What was described in (1) above deals with the re-ordering of instructions that are independent of each other, as expressed by the code itself. The compiler has no notion of run-time configuration and examines the code assuming it is executed by a single thread. If there is no data or code dependency expressed for particular operations in the code, a C++ compiler is free to re-order these operations including loads and stores.
Reductions in particular often involve cross-thread data dependencies that are not expressible by C++ code alone. Without the addition of explicit fencing or synchronization of some kind, the sequence of loads and stores necessary for proper operation of the reduction code cannot be guaranteed. The use of “volatile” to achieve the desired effect by inhibiting certain compiler optimizations on loads and stores is, in my book, a dirty trick and an abuse of this storage modifier as intended by the C++ designers. It is in common use, however. The cleaner way, IMHO, is to use appropriate fencing and / or synchronization primitives to enforce the required order of reads and writes.

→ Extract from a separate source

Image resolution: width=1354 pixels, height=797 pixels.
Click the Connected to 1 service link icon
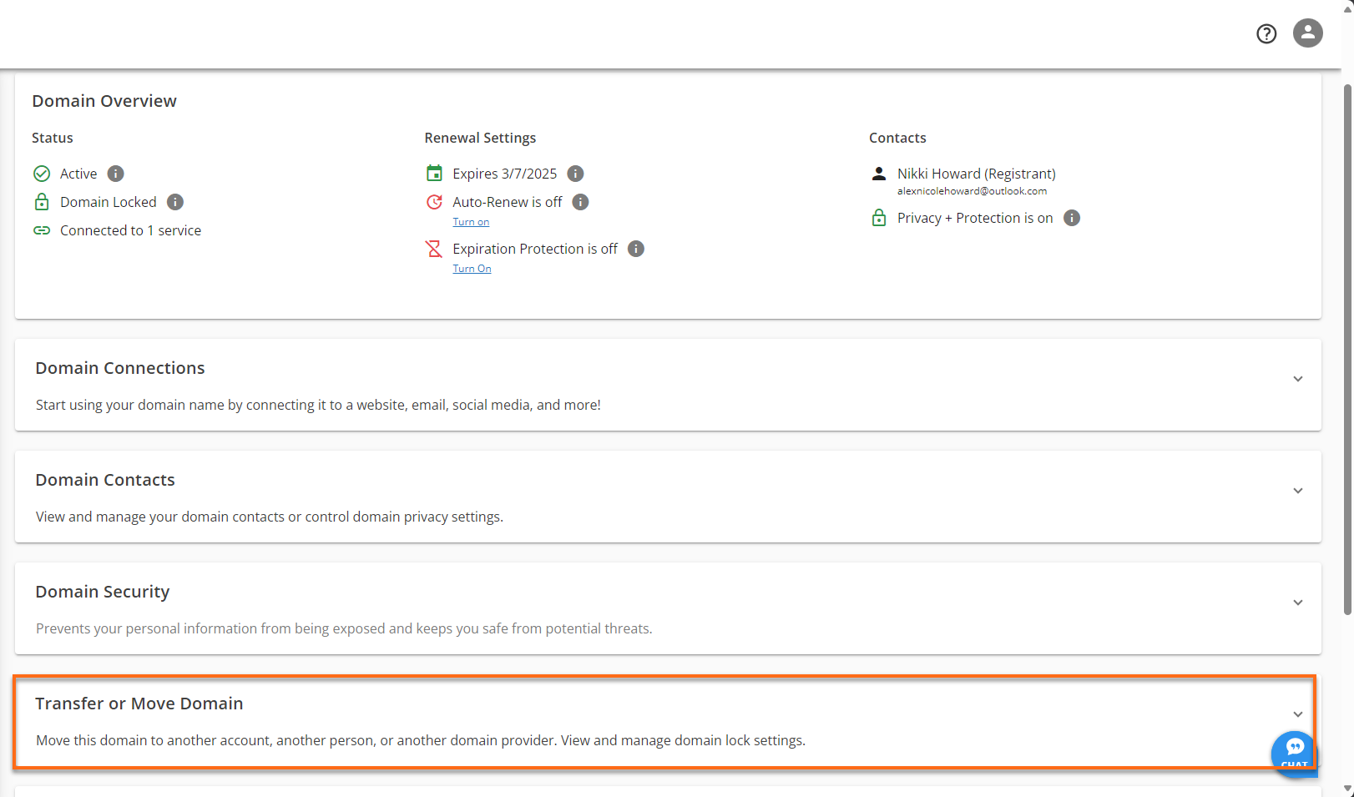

Beyond this, the description of “weakly ordered” in the book is likely a reference to how the underlying GPU hardware deals with memory, and its description is correct in my view. Naturally, only the authors of the book can provide an authoritative answer as to what exactly they meant here.

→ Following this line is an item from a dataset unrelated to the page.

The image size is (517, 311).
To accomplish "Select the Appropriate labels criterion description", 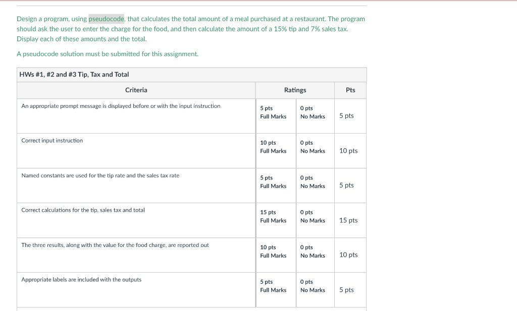I will click(81, 280).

My guess as to why no detail was added is because a weakly ordered memory model gives hardware a lot of latitude in terms of actual behavior, and the details can change from one chip to the next. The Wikipedia article on memory ordering (https://en.wikipedia.org/wiki/Memory_ordering) shows that all kind of different design choices are possible. For example, the memory controller in the GPU could change a sequences ld1, st1, ld2, st2 into ld1, ld2, st1, st2 to improve memory throughput, since grouping of loads with loads and stores with stores reduces read-write turnaround when accessing physical DRAM.